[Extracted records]
════════════════════

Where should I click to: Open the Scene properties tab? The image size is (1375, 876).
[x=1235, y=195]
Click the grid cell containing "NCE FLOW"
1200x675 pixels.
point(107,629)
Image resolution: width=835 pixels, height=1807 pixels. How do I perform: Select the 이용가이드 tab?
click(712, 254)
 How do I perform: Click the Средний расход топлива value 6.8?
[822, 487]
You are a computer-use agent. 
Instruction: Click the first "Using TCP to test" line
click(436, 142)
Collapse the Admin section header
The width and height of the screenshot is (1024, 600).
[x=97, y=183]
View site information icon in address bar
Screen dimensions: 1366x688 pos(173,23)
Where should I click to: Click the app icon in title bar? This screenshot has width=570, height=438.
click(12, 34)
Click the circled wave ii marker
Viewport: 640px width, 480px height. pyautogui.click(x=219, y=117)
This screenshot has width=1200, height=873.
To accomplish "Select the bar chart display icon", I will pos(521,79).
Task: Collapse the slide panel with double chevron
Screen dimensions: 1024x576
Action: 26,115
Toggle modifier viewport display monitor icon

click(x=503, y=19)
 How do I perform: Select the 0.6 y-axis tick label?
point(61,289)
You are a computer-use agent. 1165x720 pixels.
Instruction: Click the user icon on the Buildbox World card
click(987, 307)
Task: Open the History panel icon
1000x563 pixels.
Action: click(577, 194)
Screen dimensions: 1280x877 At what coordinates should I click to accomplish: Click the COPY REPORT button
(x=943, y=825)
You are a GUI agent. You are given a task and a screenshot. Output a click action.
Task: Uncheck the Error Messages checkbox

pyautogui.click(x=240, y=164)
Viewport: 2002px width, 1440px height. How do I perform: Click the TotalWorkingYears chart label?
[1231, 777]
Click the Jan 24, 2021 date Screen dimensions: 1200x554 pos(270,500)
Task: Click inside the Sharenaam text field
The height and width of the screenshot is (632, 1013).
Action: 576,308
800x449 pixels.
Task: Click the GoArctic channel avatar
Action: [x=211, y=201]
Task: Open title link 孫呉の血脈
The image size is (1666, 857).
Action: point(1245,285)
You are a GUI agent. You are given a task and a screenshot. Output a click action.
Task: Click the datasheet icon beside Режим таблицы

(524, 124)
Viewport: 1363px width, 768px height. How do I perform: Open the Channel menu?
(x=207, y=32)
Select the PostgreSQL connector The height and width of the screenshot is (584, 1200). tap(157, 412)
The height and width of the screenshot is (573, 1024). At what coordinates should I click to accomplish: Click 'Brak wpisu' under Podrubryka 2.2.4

════════════════════

*What you are asked to do*
Return every line of the preceding records in which the word "Collapse" appears.

*Written solution*
Collapse the Admin section header
Task: Collapse the slide panel with double chevron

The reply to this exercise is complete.